Basiu, nie wiem, czy zdążę w tym sezonie, bo niedługo wyjeżdżam. Gdy wracam z pracy właściwie zaczyna robić się już ciemno. A w weekend nie wiadomo, co najpierw robić. Dzisiaj cały dzień walczyłam z liśćmi sąsiada. Bardzo boję się palenia liści w lesie, nawet kontrolowanego. Dwa lata temu wyglądało to mnie więcej tak:
Siwy dym..więc powiedziałam sąsiadowi, żeby nie wypalał tych liści, że je od niego odbiorę. No i dzisiaj "walczyłam" z górą liści Zapakowałam do worków, zalałam mocznikiem..a to jeszcze nie koniec. Jeżeli pojawiłoby się światełko w tunelu, że zdążę zrobić to co zaplanowałam, to dam Ci znać
Ula, absolutnie nie zamierzam jej usuwać. Obawiam się jedynie, ze nie jestem w stanie zapewnić jej optymalnych warunków do rozwoju. Z założenia nie podlewam krzewów, wiec może jej brakować wilgoci.
Twoja jest modelowa.
A perukowiec dzisiaj gwiazdorzył. Z daleka go było widać.

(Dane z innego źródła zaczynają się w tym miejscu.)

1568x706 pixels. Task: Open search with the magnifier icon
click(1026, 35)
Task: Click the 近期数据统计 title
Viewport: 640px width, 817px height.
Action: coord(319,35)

A na brzozowej gałązki derenia białego utworzyły zgrabny duecik z pniami brzóz.
Szkoda tylko, że te odmianowe nie wytrzymują konkurencji z korzeniami brzózek. Tylko czysty gatunek rośnie okazale.
Kolejny ciepły dzień tegorocznej jesieni spędziłam w ogrodzie. Skosiłam trawę, porządkowałam długą prostą. Zauważyłam, że pod iglakami jest bardzo sucho. W studni było sporo wody, więc ją wykorzystałam do podlewania. Co 10 minut przekładałam wąż pod kolejne drzewko.
Bardzo ładnie rozwinęły się oczarowe frędzelki. Sporo ich.
Po wycięciu bylin przejrzała na oczy fothergilla. Rośnie od 3 lat. Przybyło jej może kilka cm. Pożytku raczej z niej nie będzie. Pewnie ma za sucho.